* What is expected:
Scan the listing for "agent" and copy out each line that has it.

* Dataset excerpts:
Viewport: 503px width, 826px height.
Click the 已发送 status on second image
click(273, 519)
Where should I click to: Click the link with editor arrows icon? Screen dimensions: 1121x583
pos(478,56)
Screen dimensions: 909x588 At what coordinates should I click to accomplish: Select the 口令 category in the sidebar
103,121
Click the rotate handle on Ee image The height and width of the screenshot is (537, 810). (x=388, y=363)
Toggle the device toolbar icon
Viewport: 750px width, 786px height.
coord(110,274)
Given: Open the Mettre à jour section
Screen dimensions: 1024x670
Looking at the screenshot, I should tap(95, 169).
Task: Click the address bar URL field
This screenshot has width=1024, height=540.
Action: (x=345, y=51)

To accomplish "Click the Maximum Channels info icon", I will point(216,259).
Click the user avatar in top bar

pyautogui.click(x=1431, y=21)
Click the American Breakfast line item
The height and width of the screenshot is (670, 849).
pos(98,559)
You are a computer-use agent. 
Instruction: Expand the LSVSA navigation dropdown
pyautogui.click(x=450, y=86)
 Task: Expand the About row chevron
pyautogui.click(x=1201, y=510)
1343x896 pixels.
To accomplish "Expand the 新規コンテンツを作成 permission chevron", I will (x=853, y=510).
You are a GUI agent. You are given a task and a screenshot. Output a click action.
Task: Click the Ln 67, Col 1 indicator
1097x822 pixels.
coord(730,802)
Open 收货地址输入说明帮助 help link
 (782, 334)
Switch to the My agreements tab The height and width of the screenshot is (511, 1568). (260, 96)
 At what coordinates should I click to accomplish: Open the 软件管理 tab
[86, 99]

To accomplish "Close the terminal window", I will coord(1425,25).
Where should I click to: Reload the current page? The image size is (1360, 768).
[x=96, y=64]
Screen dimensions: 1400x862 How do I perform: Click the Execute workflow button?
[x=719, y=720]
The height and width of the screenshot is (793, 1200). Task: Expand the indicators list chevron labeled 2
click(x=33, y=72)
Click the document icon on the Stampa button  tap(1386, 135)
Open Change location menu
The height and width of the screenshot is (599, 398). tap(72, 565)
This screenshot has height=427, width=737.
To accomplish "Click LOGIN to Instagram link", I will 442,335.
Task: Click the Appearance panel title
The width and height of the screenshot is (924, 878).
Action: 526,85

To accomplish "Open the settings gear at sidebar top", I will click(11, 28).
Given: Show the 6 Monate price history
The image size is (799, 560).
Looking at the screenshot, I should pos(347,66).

* Output for this exercise:
You are a computer-use agent. 
You are a GUI agent. You are given a task and a screenshot. Output a click action.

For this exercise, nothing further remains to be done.